UK Conservatives Are Banking on a Losing Strategy
The approach that delivered electoral success for the UK’s Tories over the last decade is starting to run out of road. But for now, the Conservatives are lucky to have an ineffectual Labour opposition that’s afraid to criticize their pandemic response.

UK prime minister Boris Johnson in August 2020. (Andrew Parsons / No 10 Downing Street via Flickr)
When Britain departed the European Union (EU) at the end of January 2020, it did so with the Tories at the peak of their powers. Not only had they won convincingly in 2019, but this was also the culmination of rising support for their party since 2001.
To talk about the problems the Tories have, and to argue that the party is facing long-term decline, might seem premature, if not downright delusional.

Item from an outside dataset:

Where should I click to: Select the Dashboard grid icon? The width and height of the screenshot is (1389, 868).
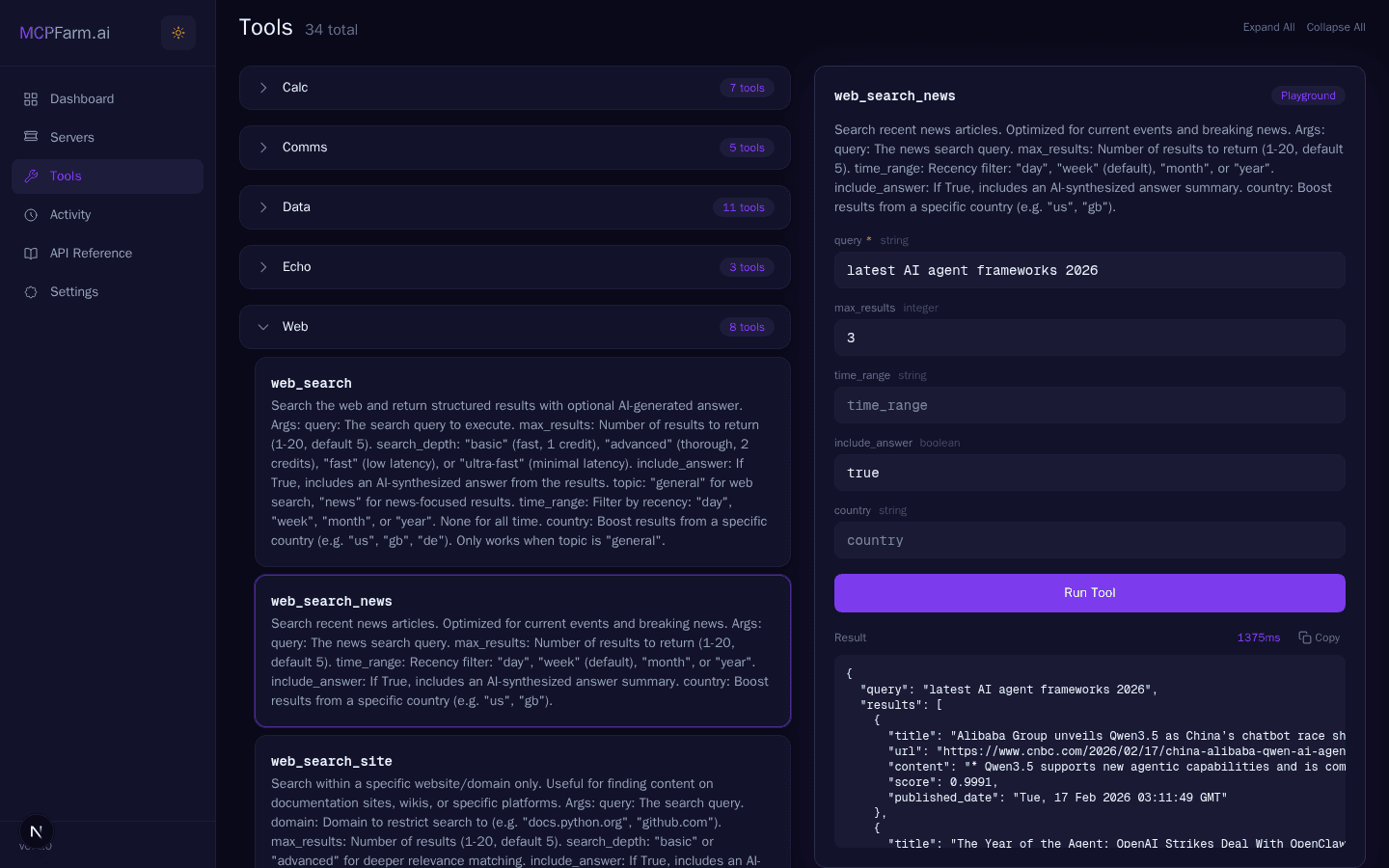[30, 98]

But there are powerful social forces working against the Conservatives.
Sawing Off the Branch
The Margaret Thatcher and John Major governments were corrosive of their own political dominance. Thatcher’s successful assault on the labor movement left the door open to rolling back the social wage. The preeminence of the executive, with its crude but ruthless attacks on independent points of authority within the state system, and the accelerated closure of swaths of the country’s industrial base, alienated natural supporters in the professions and among the petty bourgeoisie who made a living from the working-class communities the Tories destroyed.